First, take care of yourself. If you don’t, the abrupt words and actions of others will take more of a toll on you. Create some space between yourself and your critics. Do not react to their often highly emotional outbursts, nor let yourself fume with them, for doing so will just add fire to the flame. It’s important to focus on your basic needs to build a stronger you: sleep, rest, solid nutrition, exercise… Getting these right can take the sting off of the hurtful comments and behaviors of others, and lessen your own chances of getting emotionally reactive.
Second, find a therapeutic setting to deal with any shame or rejection that you are experiencing over the divorce. These are common feelings that have many potential sources, even if you did nothing “wrong:” A sense of failure over the demise of the relationship; regret over an extramarital relationship or some form of abuse; guilt that you aren’t abiding by societal, cultural, familial or religious standards; feeling blind-sided by the abandonment of friends can all cause tremendous guilt and prompt judgment from others. Working through this with a therapist or counselor can help you get to a place of forgiving yourself and others, which is the most healing result for all.

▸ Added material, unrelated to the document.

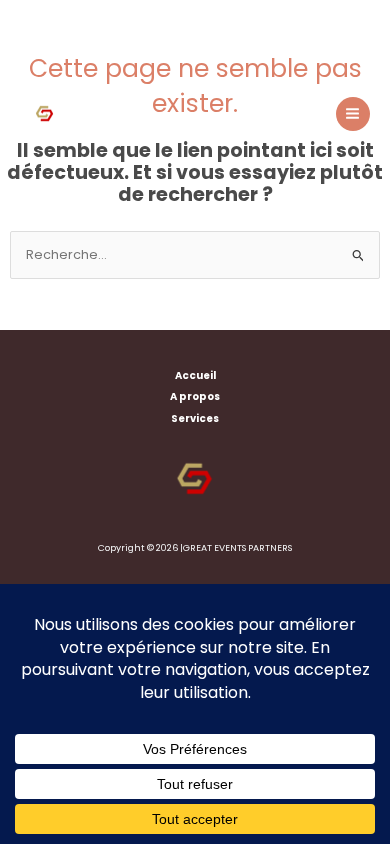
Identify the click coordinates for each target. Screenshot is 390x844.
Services (195, 418)
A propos (195, 396)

Next, find support from those who are just that: supportive! Often this can be found in support group settings, with other divorcees who can relate to what you are going through. Or through friends and family members who have chosen to stick by your side. Or even through new friends that were not possible to make in the context of your marriage. It’s important to choose others who can empathize with your pain, but not add to it by assigning blame or adding negativity. Be with others who can simply be present with you exactly where you are, without inserting their opinions or advice. If they try to do so, tell them what you need instead.
Finally, entertain the notion of approaching those who have hurt you in a neutral manner. It’s likely that they feel hurt by you, too, and that this is the very pain that has provoked their anger and criticism, as unjustified as it felt. Remember that just as with your broken marital relationship, the focus needs to be the future, not fighting over the past. Over time, reactive emotions on both sides often settle, and all parties are in a place of greater mental clarity. This can lend to healing conversations of mutual understanding or “agreeing to disagree.” If this feels invited, consider reconciling with others by simply offering an acknowledgment of what IS: “I’m sorry that all this has happened.” Then, state a positive intention: “I would like our relationship to be better. Can we talk more about that?” Whatever the reply, honor it and know that you have done your part.
Sometimes you, your former partner or other family and friends may never get to a place of reconciliation. This is a painful reality. However, sometimes it simply needs to be respected. You are the only one you can control, so focus on your future and how you can live into your best self in all your relationships moving forward.